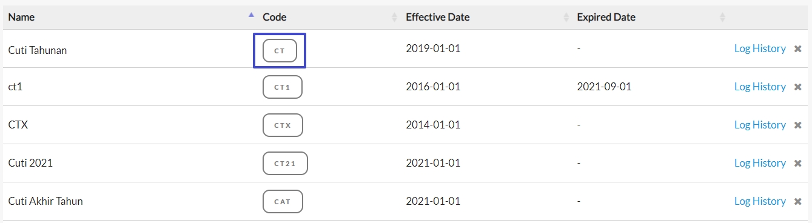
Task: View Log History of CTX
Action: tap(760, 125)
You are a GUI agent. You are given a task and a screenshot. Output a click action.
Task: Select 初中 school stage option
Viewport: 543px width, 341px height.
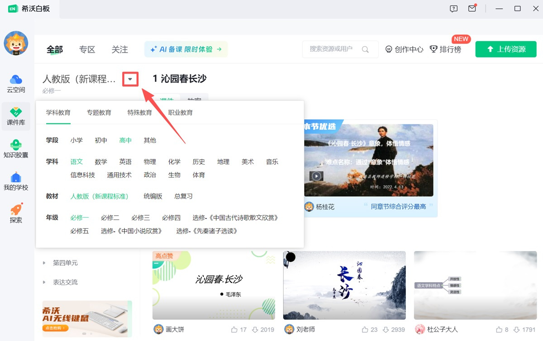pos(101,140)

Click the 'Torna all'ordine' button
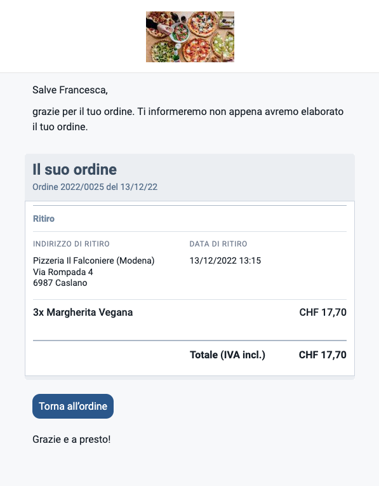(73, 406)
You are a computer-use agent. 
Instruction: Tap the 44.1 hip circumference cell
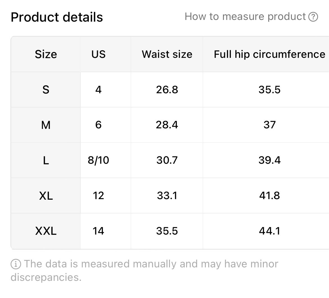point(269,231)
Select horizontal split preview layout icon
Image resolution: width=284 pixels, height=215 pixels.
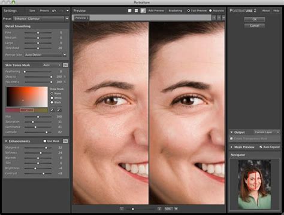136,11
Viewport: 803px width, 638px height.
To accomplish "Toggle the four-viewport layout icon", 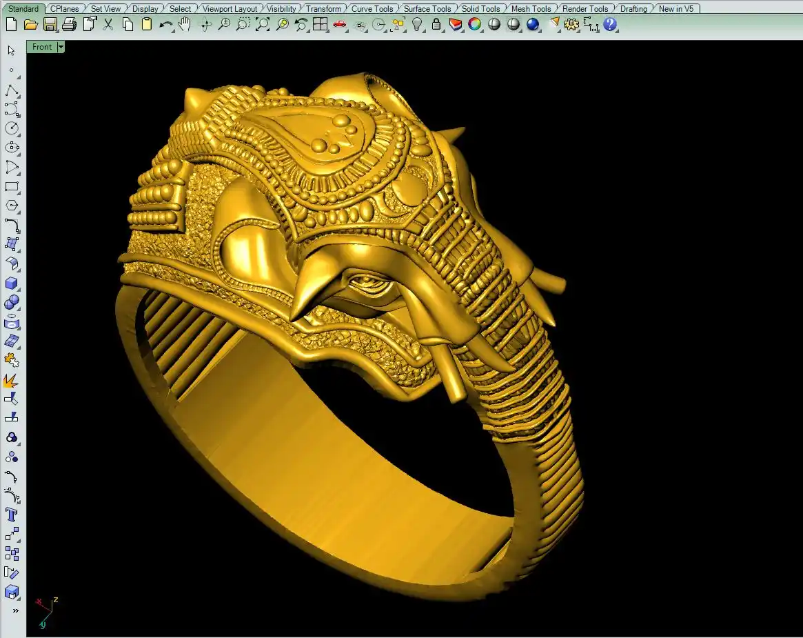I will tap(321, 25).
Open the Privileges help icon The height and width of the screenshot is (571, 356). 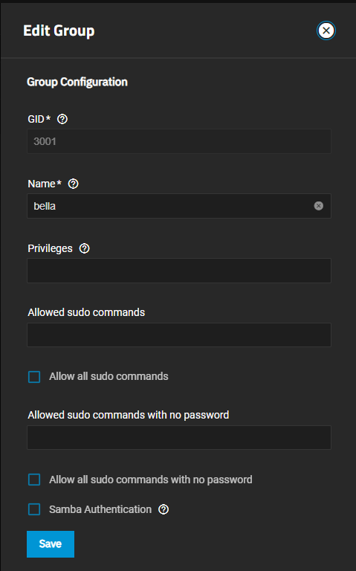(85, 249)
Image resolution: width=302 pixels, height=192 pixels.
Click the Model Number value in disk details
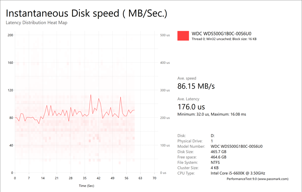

+ + + +

Directions
From the data above, return exactly the lines from the one with "You are a GUI" up to and including the one with "Select horizontal split preview layout icon". Pictures do not go in the copy.

Answer area
You are a GUI agent. You are given a task and a screenshot. Output a click action.
Task: Select 初中 school stage option
Viewport: 543px width, 341px height.
pos(101,140)

Click the 'Torna all'ordine' button
(73, 406)
You are a computer-use agent. 
Instruction: Tap the 44.1 hip circumference cell
point(269,231)
Select horizontal split preview layout icon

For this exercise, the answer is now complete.